The enzyme with the His6 tag were purified while using the Ni-NTA agarose column (Cube Biotech, Germany), which was pre-equilibrated in 50 mM phosphate buffer containing 100 mM NaCl, pH 7.0 (buffer A). The enzymes were fully absorbed by the Ni-NTA agarose column. The His-tagged target protein was then eluted with buffer A containing 10–400 mM imidazole. The purified enzymes were detected by 12% sodium dodecyl sulfate-polyacrylamide gel electrophoresis (SDS-PAGE) and then used for further studies after dialysis and ultrafiltration concentration.

4.4. Determination of Disulfide Bonds Formation

The formation of disulfide bonds was detected by detecting free amino acids in enzymes. DTNB can quantitatively determine the amount of free sulfhydryl groups in proteins [41]. Two protein samples (1 mL) were added 1 mL Tris-Gly buffer (pH 8.0), one of which was treated with 8 M carbamide and then incubated at 37 °C for two hours. The treated protein samples were added 50 µL 4 mg/mL DTNB and the absorbance at 412 nm was measured to calculate the content of sulfhydryl.

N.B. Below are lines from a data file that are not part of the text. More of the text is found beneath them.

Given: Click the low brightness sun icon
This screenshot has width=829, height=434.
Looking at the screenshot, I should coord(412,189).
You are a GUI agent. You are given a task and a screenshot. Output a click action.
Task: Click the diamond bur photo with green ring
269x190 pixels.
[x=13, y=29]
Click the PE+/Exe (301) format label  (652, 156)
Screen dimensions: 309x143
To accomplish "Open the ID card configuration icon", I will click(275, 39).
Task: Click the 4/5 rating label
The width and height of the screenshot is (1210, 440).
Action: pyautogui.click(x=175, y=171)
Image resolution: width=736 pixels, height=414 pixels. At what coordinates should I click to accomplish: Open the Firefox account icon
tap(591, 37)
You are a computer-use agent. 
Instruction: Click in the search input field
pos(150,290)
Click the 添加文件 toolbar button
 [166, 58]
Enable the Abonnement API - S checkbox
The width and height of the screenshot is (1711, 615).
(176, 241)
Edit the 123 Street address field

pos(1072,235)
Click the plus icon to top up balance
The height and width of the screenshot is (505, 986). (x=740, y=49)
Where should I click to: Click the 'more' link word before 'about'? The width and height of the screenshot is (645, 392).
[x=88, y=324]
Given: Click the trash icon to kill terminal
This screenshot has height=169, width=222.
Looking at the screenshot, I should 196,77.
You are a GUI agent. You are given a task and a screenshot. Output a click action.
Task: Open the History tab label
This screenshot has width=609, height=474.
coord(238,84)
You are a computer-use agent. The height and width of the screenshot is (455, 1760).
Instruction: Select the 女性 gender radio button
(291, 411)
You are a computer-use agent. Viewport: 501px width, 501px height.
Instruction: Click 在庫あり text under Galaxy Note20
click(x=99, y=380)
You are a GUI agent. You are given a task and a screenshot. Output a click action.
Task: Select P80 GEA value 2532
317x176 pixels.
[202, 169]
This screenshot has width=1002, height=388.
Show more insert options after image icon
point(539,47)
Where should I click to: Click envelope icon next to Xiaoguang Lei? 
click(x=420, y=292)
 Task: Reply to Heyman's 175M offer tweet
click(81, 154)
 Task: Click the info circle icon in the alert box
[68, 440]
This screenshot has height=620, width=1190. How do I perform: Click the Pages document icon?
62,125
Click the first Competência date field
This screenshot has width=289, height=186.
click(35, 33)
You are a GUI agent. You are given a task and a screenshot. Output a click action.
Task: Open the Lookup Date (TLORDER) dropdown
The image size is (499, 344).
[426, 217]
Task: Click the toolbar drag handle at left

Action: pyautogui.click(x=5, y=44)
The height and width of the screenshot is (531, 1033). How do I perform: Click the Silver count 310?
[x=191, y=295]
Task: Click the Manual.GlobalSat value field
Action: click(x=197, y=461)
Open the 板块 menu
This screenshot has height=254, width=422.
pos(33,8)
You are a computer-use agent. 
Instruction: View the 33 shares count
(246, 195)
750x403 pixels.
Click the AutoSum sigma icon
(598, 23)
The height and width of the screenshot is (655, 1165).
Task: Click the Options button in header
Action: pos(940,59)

4.5. Enzyme Activity Assays

The enzyme activity was determined by the 3,5-dinitrosalicylic acid (DNS) method while using glucose as the standard [42]. The enzymatic reaction was performed in 50 mM sodium phosphate buffer (pH 7.0) containing 0.5% (w/v) alginate for 10 min. at the optimal temperature. One unit of enzyme (U) was defined as the amount of enzyme causing the release of 1 μmol of reducing sugar from alginate per minute. The protein concentration was determined by the Bradford method while using bovine serum albumin as the standard [43].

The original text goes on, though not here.